Nematic-like stable glasses without equilibrium liquid crystal phases

TitleNematic-like stable glasses without equilibrium liquid crystal phases
Publication TypeJournal Article
Year of Publication2017
AuthorsGomez, J., A. Gujral, C.B. Huang, C. Bishop, L. Yu, and M.D. Ediger
JournalJournal of Chemical Physics
Volume146
Start Page0545003
Issue5
Date Published02/2017
Abstract

We report the thermal and structural properties of glasses of posaconazole, a rod-like molecule, prepared using physical vapor deposition (PVD). PVD glasses of posaconazole can show substantial molecular orientation depending upon the choice of substrate temperature, T-substrate, during deposition. Ellipsometry and IR measurements indicate that glasses prepared at T-substrate very near the glass transition temperature (T-g) are highly ordered. For these posaconazole glasses, the orientation order parameter is similar to that observed in macroscopically aligned nematic liquid crystals, indicating that the molecules are mostly parallel to one another and perpendicular to the interface.
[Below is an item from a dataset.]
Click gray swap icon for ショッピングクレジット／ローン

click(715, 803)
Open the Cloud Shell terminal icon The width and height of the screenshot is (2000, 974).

To our knowledge, these are the most anisotropic glasses ever prepared by PVD from a molecule that does not form equilibrium liquid crystal phases. These results are consistent with a previously proposed mechanism in which molecular orientation in PVD glasses is inherited from the orientation present at the free surface of the equilibrium liquid. This mechanism suggests that molecular orientation at the surface of the equilibrium liquid of posaconazole is nematic-like. Posaconazole glasses can show very high kinetic stability; the isothermal transformation of a 400 nm glass into the supercooled liquid occurs via a propagating front that originates at the free surface and requires similar to 10(5) times the structural relaxation time of the liquid (tau(alpha)). We also studied the kinetic stability of PVD glasses of itraconazole, which is a structurally similar molecule with equilibrium liquid crystal phases. While itraconazole glasses can be even more anisotropic than posaconazole glasses, they exhibit lower kinetic stability.